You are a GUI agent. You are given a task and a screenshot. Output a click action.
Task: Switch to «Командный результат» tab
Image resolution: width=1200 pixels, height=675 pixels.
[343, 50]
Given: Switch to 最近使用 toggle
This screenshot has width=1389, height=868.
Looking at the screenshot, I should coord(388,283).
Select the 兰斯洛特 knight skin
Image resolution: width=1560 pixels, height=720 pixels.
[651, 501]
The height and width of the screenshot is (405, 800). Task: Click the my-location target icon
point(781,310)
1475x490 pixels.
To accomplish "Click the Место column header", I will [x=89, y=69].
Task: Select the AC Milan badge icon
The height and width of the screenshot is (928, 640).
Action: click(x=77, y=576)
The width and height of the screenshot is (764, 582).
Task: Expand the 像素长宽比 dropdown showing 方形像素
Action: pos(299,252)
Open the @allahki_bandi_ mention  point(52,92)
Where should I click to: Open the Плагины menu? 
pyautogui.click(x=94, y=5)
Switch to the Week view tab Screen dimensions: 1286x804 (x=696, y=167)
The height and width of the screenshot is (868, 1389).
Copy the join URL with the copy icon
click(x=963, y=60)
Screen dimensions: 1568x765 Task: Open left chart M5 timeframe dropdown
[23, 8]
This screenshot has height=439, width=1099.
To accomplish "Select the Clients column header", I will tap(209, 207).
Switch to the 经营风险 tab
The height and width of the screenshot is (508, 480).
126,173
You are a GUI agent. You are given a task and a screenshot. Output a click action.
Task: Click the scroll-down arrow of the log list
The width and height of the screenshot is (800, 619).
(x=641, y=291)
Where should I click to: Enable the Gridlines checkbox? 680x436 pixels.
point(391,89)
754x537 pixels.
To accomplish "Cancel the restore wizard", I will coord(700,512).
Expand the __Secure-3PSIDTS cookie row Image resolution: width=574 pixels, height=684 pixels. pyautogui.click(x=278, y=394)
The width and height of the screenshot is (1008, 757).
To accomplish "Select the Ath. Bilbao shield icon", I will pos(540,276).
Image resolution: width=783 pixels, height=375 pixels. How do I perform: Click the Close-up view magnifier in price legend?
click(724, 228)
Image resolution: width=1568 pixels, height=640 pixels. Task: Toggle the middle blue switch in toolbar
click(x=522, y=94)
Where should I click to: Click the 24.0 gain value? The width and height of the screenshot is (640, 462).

* * * * * * * * *

**TASK TO CARRY OUT**
All lines from the one containing "Copy the join URL with the copy icon" through the final line of the listing above are to be reproduced exactly; include both and add nothing.

**SOLUTION TO THIS PROBLEM**
Copy the join URL with the copy icon
click(x=963, y=60)
Screen dimensions: 1568x765 Task: Open left chart M5 timeframe dropdown
[23, 8]
This screenshot has height=439, width=1099.
To accomplish "Select the Clients column header", I will tap(209, 207).
Switch to the 经营风险 tab
The height and width of the screenshot is (508, 480).
126,173
You are a GUI agent. You are given a task and a screenshot. Output a click action.
Task: Click the scroll-down arrow of the log list
The width and height of the screenshot is (800, 619).
(x=641, y=291)
Where should I click to: Enable the Gridlines checkbox? 680x436 pixels.
point(391,89)
754x537 pixels.
To accomplish "Cancel the restore wizard", I will coord(700,512).
Expand the __Secure-3PSIDTS cookie row Image resolution: width=574 pixels, height=684 pixels. pyautogui.click(x=278, y=394)
The width and height of the screenshot is (1008, 757).
To accomplish "Select the Ath. Bilbao shield icon", I will pos(540,276).
Image resolution: width=783 pixels, height=375 pixels. How do I perform: Click the Close-up view magnifier in price legend?
click(724, 228)
Image resolution: width=1568 pixels, height=640 pixels. Task: Toggle the middle blue switch in toolbar
click(x=522, y=94)
Where should I click to: Click the 24.0 gain value? The width and height of the screenshot is (640, 462).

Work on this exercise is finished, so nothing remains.